Hello all. One of my favorite parts of WAM is the slow and continual buildup of mess in a scene, and that is something that AI struggles to achieve. I like to use ai to visualize how a scene might look before I shoot it in real life or to generate an image of something improbable to see in a scene. I am also training to be a scientist, so I decided to preform an experiment to see what effects continuity between prompts and what can help reinforce it.
Abstract For this experiment, I opted to use a single substance and a single outfit recolored for the different models in order to keep things relatively simple. The model is chat GPT because I have a free trial month of Plus, so the results should be easily replicable by anyone for free. The personality is set to the default settings and in a fresh chat. There is no hypothesis because I was just kinda fuckin around and seeing what stuck to the wall.
Results & discussion Some things I found to help build continuity: prompting the ai to generate a picture of the subject posing after the mess seems to reinforce the mess into the prompt. for example, generating an image of frosting being sprayed on the subject, then generating an image of the subject posing seems to bake the mess into the prompt for the next time the subject is in an image. the mess even stays in similar patterns in the same parts of the dress. The shorter the prompts the better. instead of being specific about the subject being messier, saying more seems to to that while keeping the original pose. Problems I came across: As the chat got longer the continuity started to slowly shift. This is inevitable playing a long game of telephone. As the chat got longer the AI had trouble keeping track of the mess and it would start to "forget" things. This became more of an issue when the blonde subject enters, I had to handhold the AI and make the prompts more detailed. keeping a subject in a similar pose can bake that into the prompt, which takes effort to reverse.

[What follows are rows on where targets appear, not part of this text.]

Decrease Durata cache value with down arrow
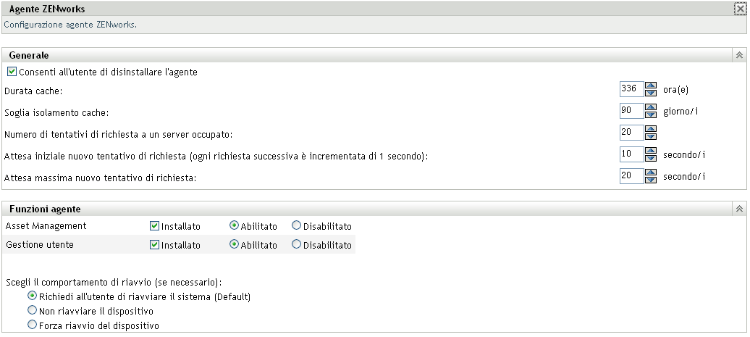The width and height of the screenshot is (750, 337). tap(650, 93)
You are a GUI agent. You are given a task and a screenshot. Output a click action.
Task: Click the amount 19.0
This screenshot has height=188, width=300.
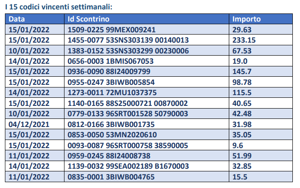[x=239, y=61]
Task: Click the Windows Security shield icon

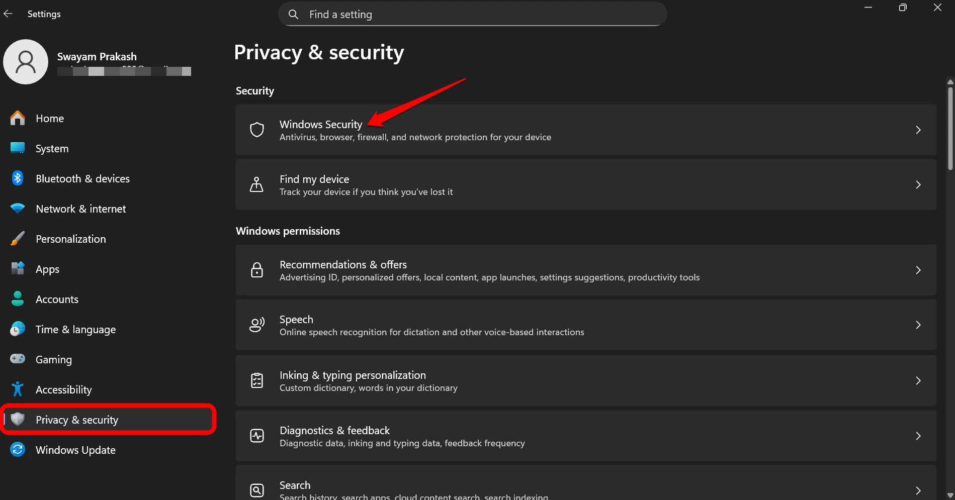Action: (x=257, y=130)
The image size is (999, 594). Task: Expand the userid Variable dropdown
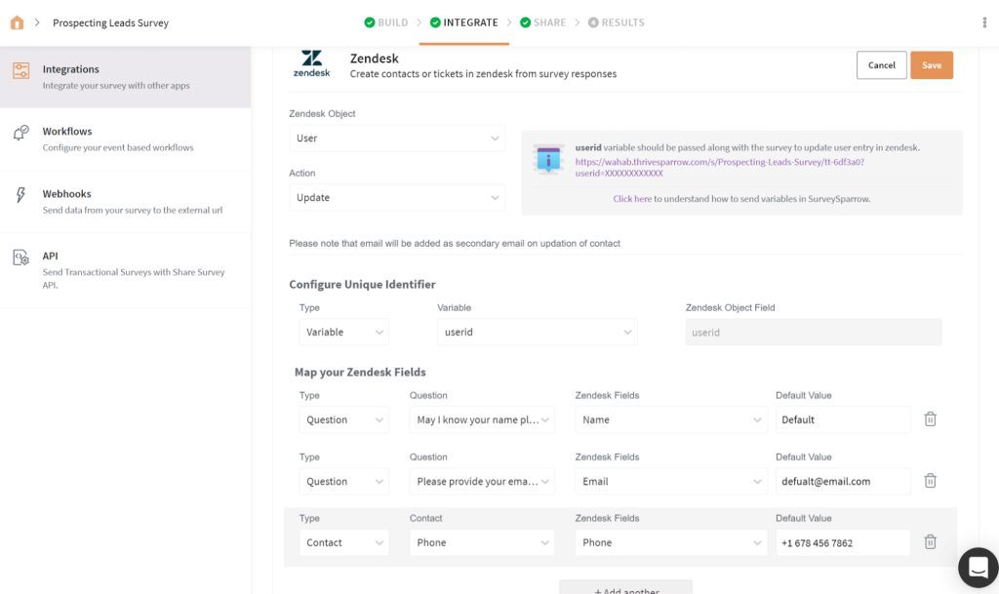pos(538,333)
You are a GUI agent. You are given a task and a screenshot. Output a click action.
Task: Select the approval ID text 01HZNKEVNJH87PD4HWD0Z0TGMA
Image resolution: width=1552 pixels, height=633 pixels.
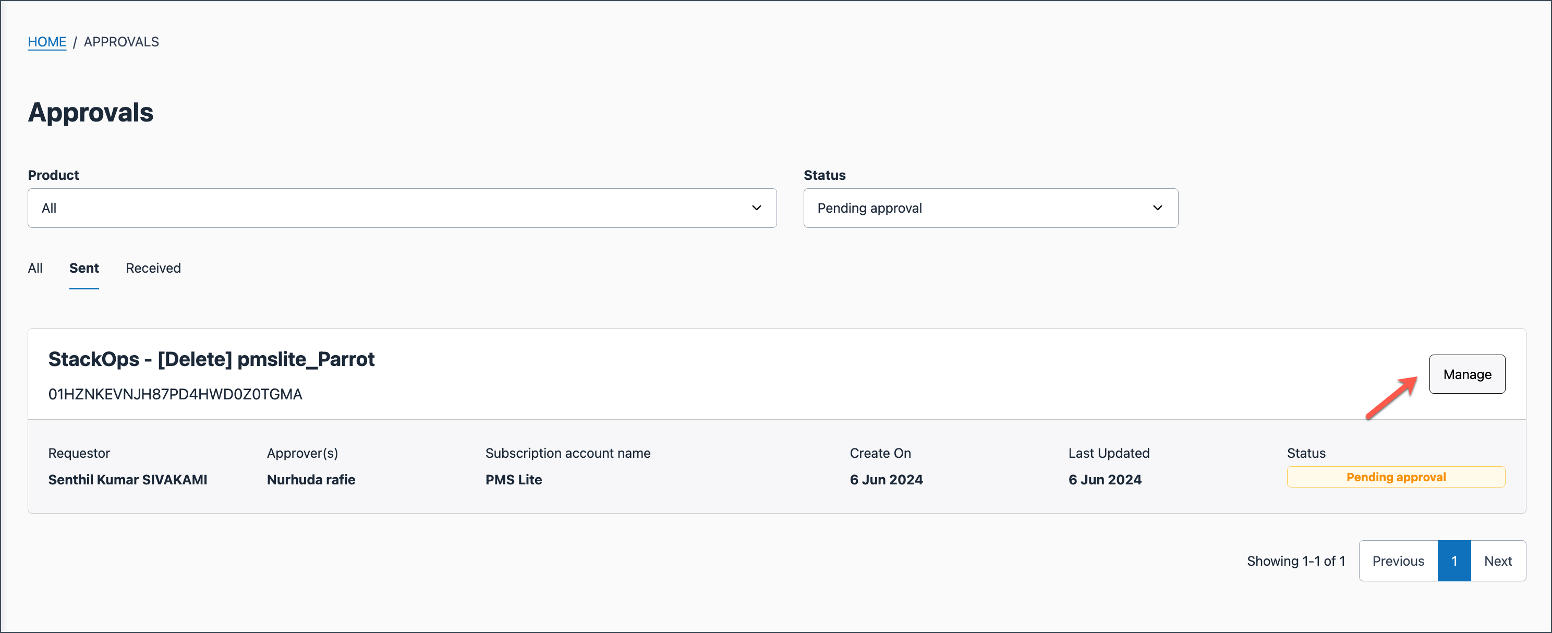pos(175,394)
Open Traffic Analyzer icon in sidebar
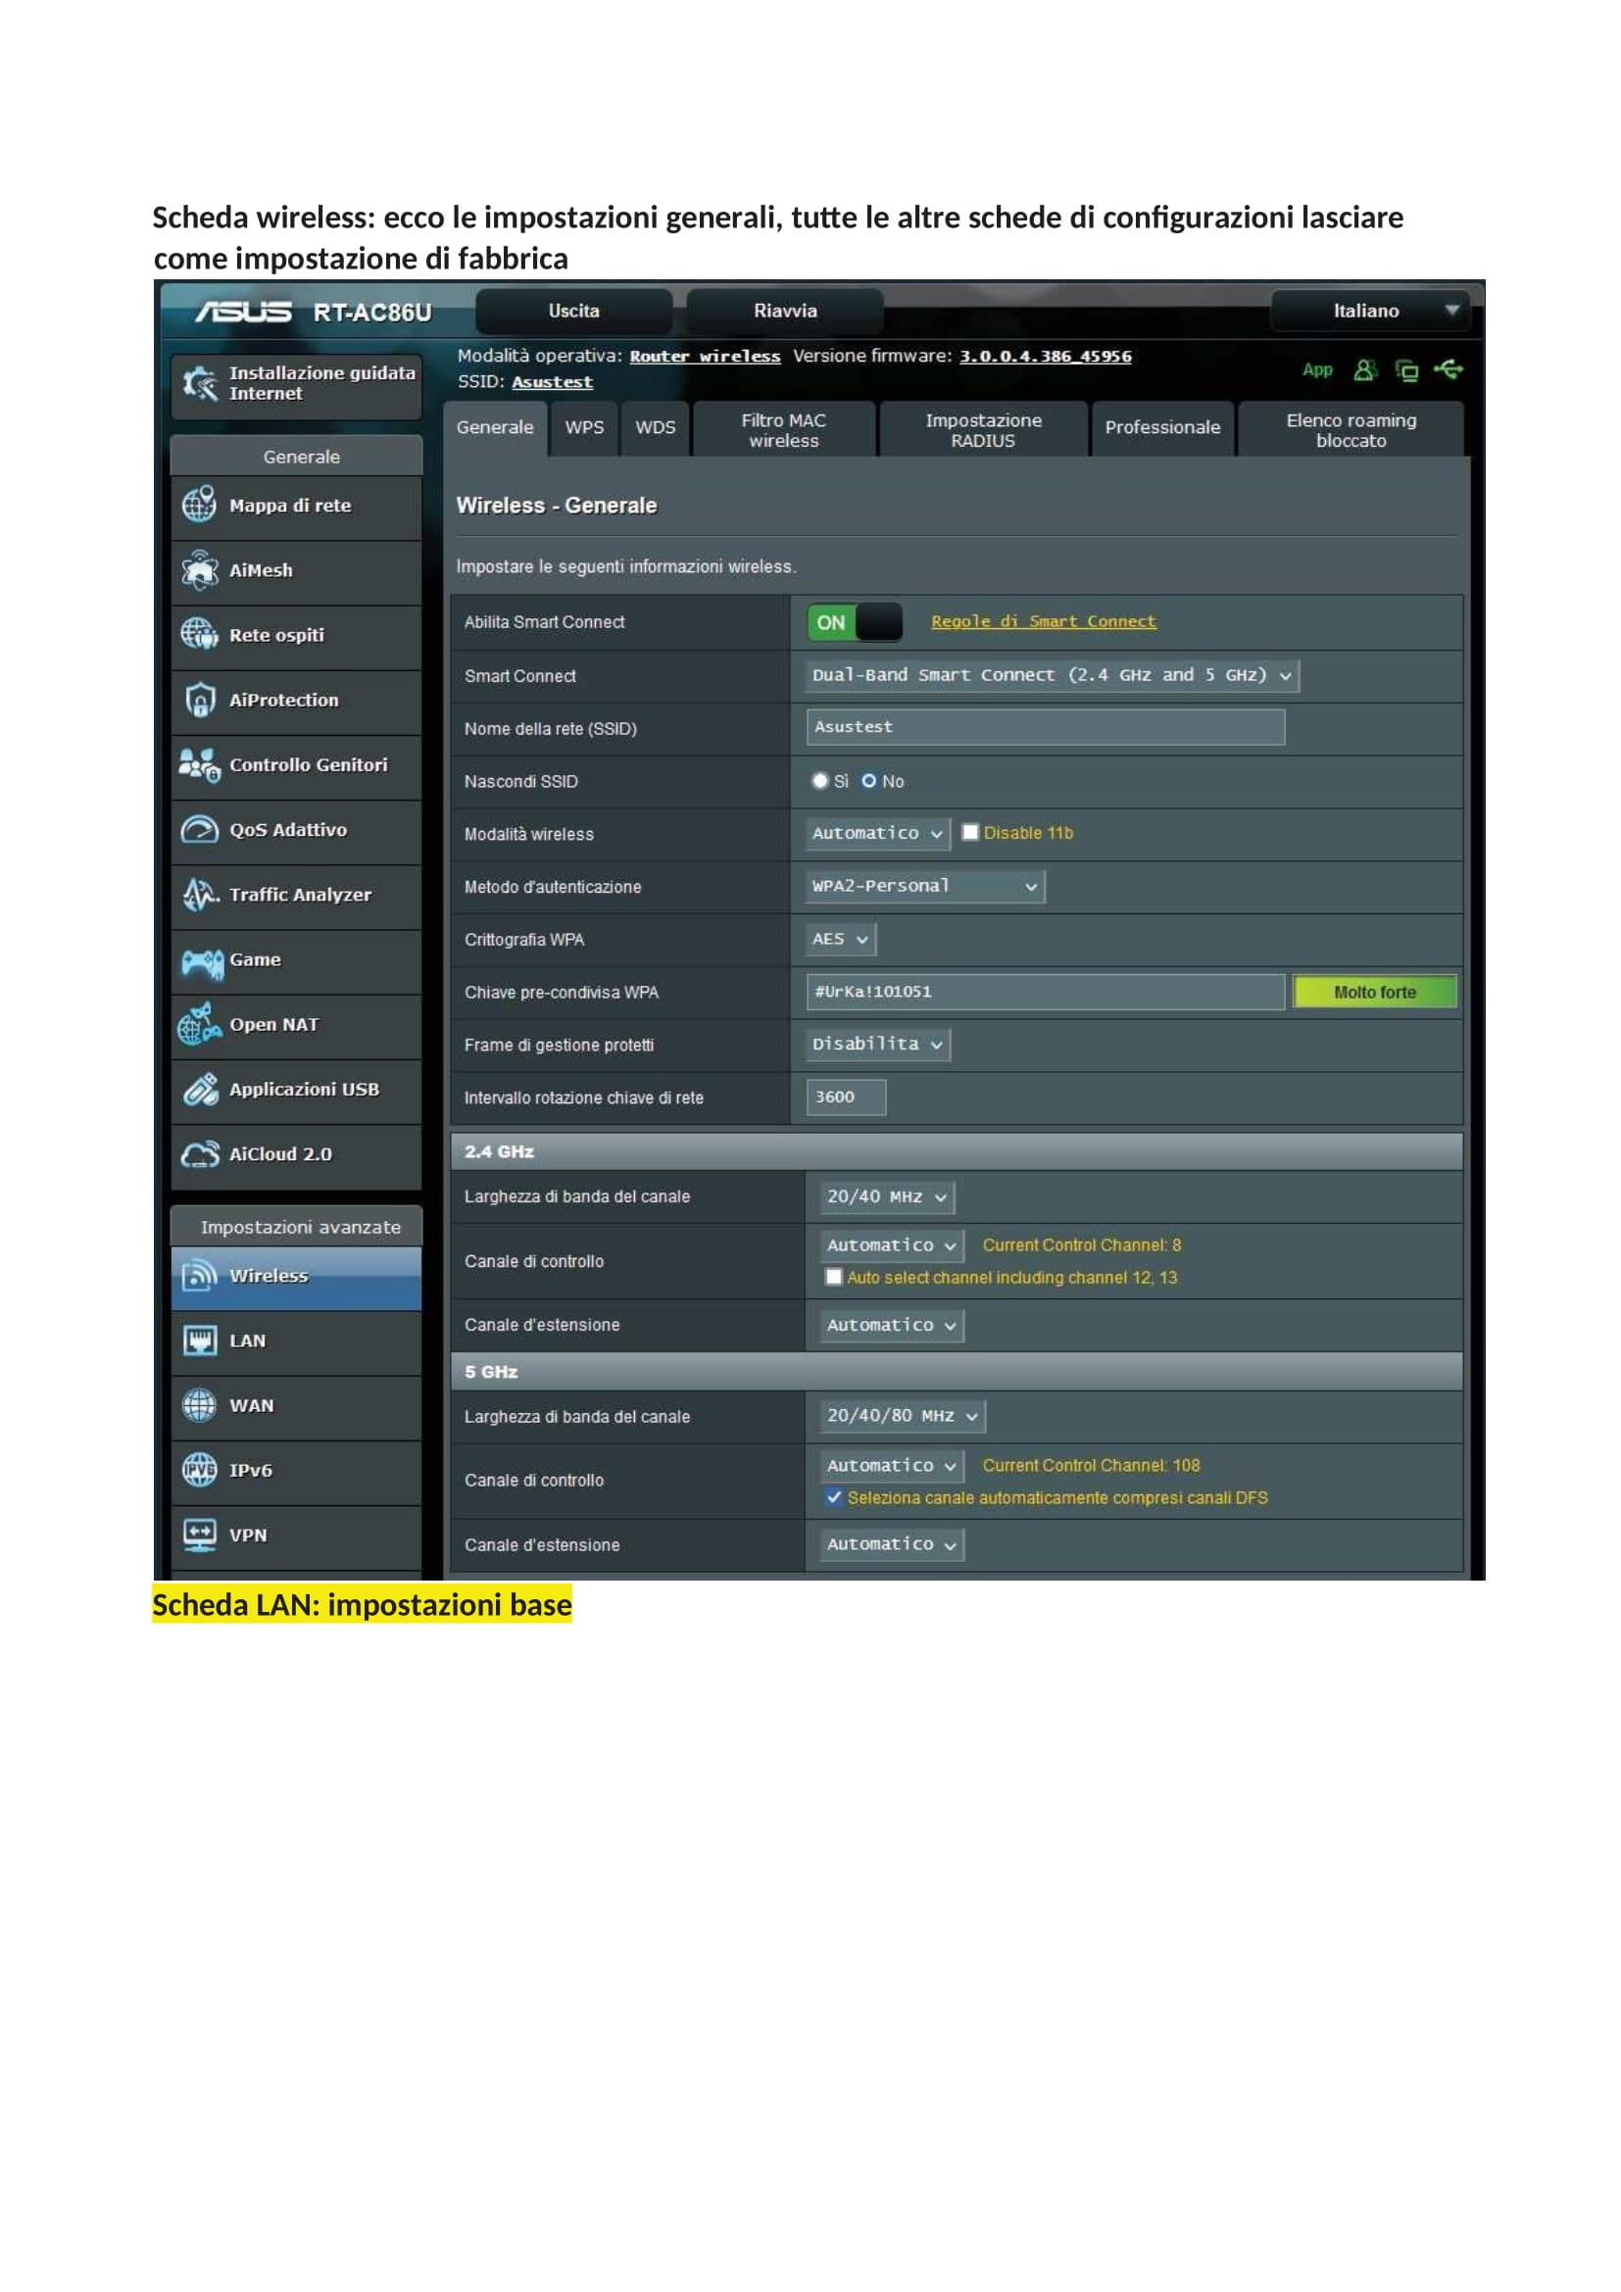This screenshot has width=1621, height=2292. tap(200, 894)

Conclusion This went a lot better than expected! just see for yourself! I want to continue this chat with more frosting sprayed on the subject with curly hair and ending with them spraying champagne on each other to see if i can get the AI to indirectly make their makeup run because it gets iffy when I prompt that. Obviously this doesn't look as good as the real thing but I don't have the money to buy my partner a dress of this style with the gloves nor would we feel comfortable having someone else get messy with us so for now this stays on the screen. Don't hesitate to ask me questions!
When I roleplay/write interactive stories with ChatGPT or Gemini, I like to pause after a detailed description of an outfit, character, activity, scene, etc and ask it to create a photo of it. Doing it my way, I can usually only get a handful of continiuity images before it loses track of certain elements or just creates a new image of the character, losing all progress. Then I have to delete the last couple prompts and responses to get it back on track, and by that time, I've lost interest in the characters/story or have to stop due real-life commitments (bah... work... lol).
This is pretty impressive that you were able to keep it on track long enough to do this. A lot of times for me, just adding a new character will make it decide to start from scratch the next time I ask for an image.
Also, I really like your choice of models and the outfit. Admittedly, I kinda lost interest once the faces started to drift and morph/distort, but that's just because faces are my primary focus in images. But I really like the redhead/dark red velvet combo, and the brunette in dark blue was great too. Well, all of them were great! lol But the faces were already changing before the blonde was introduced, and were pretty much gone by the time the black-haired woman joined.
One thing that I do to help maintain continuity is regularly reminding the AI of important details (also I gave an explicit general instruction to remind itself through excessive descriptors, which are far beyond overkill for any type of writing for a human audience), and occasionally reuploading the initial character image so it keeps the faces from drifting too much. This can sometimes reset the mess though, so you might also need to reupload the most recent messy image as well and tell it to use the face/outfit/character/etc from the initial image and the mess from the second image.
To be honest, though... Once it drifts or derails, the best option is to just reset the conversation back to the last good image.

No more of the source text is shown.